Supplied information:
***

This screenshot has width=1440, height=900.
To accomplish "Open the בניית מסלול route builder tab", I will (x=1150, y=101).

***

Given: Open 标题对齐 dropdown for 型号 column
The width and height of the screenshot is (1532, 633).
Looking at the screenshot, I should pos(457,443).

***

Task goal: Scan the material above for the string "Open", and copy every line where it is found.

Solution for this task:
To accomplish "Open the בניית מסלול route builder tab", I will (x=1150, y=101).
Given: Open 标题对齐 dropdown for 型号 column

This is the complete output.